* [TEXT PASSAGE]:
Consider the system given by \(Ax=b\) where \(A= \begin{bmatrix} 1 & 2 & 3 \\ 4 & 5 & 6 \end{bmatrix}\), \(x= \begin{bmatrix} x_1 \\ x_2 \\ x_3 \end{bmatrix}\), and \(b= \begin{bmatrix} 7\\8 \end{bmatrix}\).
Recall that \(Ax\) in this case denotes the tuple \(\begin{bmatrix} x_1 + 2x_2 + 3x_3\\4x_1+5x_2+6x_3\end{bmatrix}\).
Using tuple arithmetic, this tuple can be written as \(x_1\begin{bmatrix} 1\\4\end{bmatrix} + x_2\begin{bmatrix} 2\\5\end{bmatrix} + x_3\begin{bmatrix} 3\\6\end{bmatrix}\).
What we have here is called a linear combination of the tuples \(\begin{bmatrix}1\\4\end{bmatrix}\), \(\begin{bmatrix}2\\5\end{bmatrix}\), and \(\begin{bmatrix}3\\6\end{bmatrix}\). (In general, a linear combination of the tuples \(t_1,\ldots, t_k\) has the form \(a_1t_1+a_2t_2+\cdots +a_kt_k\) where \(a_i\) is a scalar for each \(i= 1,\ldots,k\).)
The question of whether or not \(Ax=b\) has a solution can be interpreted as follows: Is \(b\) a linear combination of the columns of \(A\)?
In general, if \(A= [A_1 \cdots A_n]\) where \(A_i\) is the \(i\)th column of \(A\) and \(x = \begin{bmatrix}x_1\\ \vdots \\ x_n\end{bmatrix}\), then \(Ax = x_1A_1 + x_2A_2 + \cdots + x_nA_n\). Solving \(Ax=b\) means finding a linear combination of \(A_1,\ldots,A_n\) that gives \(b\).
For each of the following, write it as a linear combination of tuples with \(x,y,z\) as scalars.
\(\begin{bmatrix} x+2y-z \\ y +z \\ 2x\end{bmatrix}\)
\(\begin{bmatrix} 2z-y+x \\ x-y+z \\ y+2x\end{bmatrix}\)

* [WHAT NEEDS TO BE DONE]:
Answer these questions about the linear combinations passage:
(a) What are the two entries of b in the system introduced at the start?
(b) What question does the passage say the solvability of Ax = b can be interpreted as?
(c) In the general form a_1t_1 + a_2t_2 + ... + a_kt_k, what is each a_i?

(Collected data entries)
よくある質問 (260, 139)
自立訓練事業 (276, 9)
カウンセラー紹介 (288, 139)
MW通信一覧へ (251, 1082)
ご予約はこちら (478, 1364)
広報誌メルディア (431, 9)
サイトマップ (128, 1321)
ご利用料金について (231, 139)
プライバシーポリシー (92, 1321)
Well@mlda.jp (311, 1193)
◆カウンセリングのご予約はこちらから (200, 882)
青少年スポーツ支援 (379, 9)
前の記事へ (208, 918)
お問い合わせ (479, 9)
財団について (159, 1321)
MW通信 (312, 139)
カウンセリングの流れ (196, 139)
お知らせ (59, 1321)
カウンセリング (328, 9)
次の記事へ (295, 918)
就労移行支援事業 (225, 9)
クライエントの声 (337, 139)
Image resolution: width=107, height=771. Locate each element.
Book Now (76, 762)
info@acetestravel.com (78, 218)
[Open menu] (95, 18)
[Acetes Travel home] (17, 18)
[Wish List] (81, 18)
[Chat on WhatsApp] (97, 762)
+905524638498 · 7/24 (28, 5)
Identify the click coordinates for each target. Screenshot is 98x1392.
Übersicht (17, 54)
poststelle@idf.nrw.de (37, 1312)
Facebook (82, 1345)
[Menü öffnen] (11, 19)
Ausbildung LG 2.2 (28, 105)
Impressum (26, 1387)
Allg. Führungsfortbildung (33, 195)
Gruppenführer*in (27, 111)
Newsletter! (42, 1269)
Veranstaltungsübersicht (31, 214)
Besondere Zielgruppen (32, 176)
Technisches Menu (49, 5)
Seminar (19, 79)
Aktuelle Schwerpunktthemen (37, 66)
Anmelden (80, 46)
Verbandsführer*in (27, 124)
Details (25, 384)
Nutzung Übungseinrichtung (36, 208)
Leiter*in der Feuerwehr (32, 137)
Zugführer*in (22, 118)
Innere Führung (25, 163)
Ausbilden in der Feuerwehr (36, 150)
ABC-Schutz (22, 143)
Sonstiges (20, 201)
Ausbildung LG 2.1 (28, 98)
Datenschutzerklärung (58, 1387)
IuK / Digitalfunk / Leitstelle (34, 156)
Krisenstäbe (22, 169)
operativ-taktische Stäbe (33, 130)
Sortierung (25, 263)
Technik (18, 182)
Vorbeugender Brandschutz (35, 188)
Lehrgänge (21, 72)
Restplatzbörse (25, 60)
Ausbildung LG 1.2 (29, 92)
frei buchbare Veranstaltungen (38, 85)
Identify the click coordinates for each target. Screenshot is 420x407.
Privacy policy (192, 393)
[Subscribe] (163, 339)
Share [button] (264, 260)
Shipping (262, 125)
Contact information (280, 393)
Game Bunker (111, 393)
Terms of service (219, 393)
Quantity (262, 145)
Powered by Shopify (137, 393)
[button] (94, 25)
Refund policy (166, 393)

* [SOLUTION]:
(a) 7 and 8.
(b) Whether b is a linear combination of the columns of A.
(c) A scalar.